Despite the clearly harmful impact of the time crunch, most doctors and institutions are not pushing for structural change. Instead, they are attempting to teach medical school students how to deal with the constraints the system imposes.
Sorrentino emphasized his belief that “there is no question that physicians can work within constraints and do extremely well, and have wonderful relationships in the 10-minute encounter they have to work with. We need to teach students to imitate those doctors.” But he added a caveat: “Personally, I feel that physicians are too rushed.
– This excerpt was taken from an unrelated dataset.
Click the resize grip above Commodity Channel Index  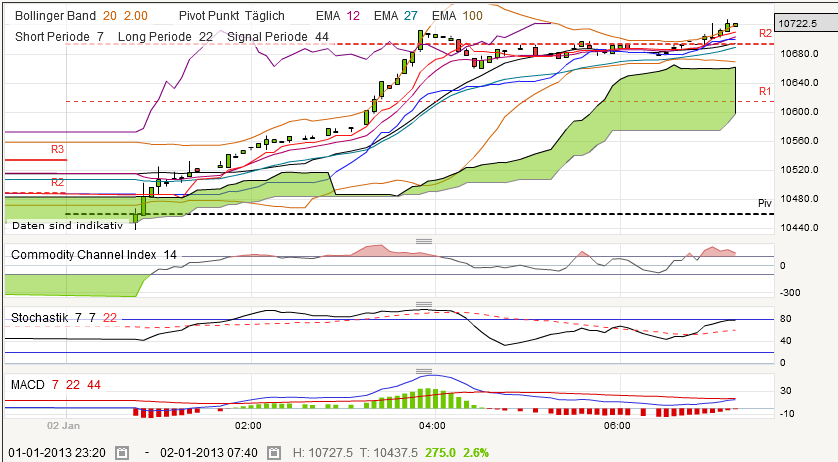[x=424, y=240]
If they had more time to sit and talk with the patient, I think we’d see higher patient satisfaction and possibly better outcomes.”
Why weren’t these issues confronted sooner?
The failure to test communications skills until recently is widely agreed to have contributed to the slow pace of change in the medical profession.
It is also true, doctors said, that communication is not as easily assessed as other elements of medical knowledge.
“How do you put a number on compassion?” Osterberg asked rhetorically. “It really is a softer science.”
The AMA also noted that medical schools tend to have difficulty figuring out how to assess students’ communication skills, stating in a 2007 report, “While schools are using a variety of teaching and assessment methods, there is an apparent lack of structure to these activities.”
Moreover, there is little support or funding available for established physicians who were not taught communication in medical school and want to improve their skills.
According to Chou, “For those doctors who graduated 25 or more years ago, there’s really no continuing education in something like communication. Some specialties have some sort of ‘reboarding’ process, but those are largely medical knowledge-based exams, and don’t take communication skills into account.”
“There’s no impetus to change; people feel like they have [communication] skills already, and if they figure out that they don’t, it’s training that’s generally not financially supported and less valued than other, easier ways to help the patient, like prescribing medication,” Chou added.
Finally, much of medical culture continues to value scientific knowledge over effective communication; not everyone agrees with putting time and resources into improving the communication skills of doctors of all ages.
“Most people think that it’s just talking, that anybody can talk,” Arnold noted. “But this is a kind of talking that most of us don’t do.”
An ongoing challenge
Despite efforts to teach doctors how to communicate and a growing understanding that communication is an important piece of medical knowledge, progress in this area remains slow and some difficulties are not easily dealt with.
Reflecting on whether doctors themselves believe that patients are entitled to good communication with their doctors, Osterberg said that they do.
“I believe there is a sense from the medical community that patients deserve effective communication and compassion from their doctor. There are just lots of barriers: time, productivity pressures, interruptions.”
The systemic obstacles are most apparent in the time crunch, but also are reflected in the impact they have on physicians themselves, including fatigue, stress, and burnout, Osterberg said.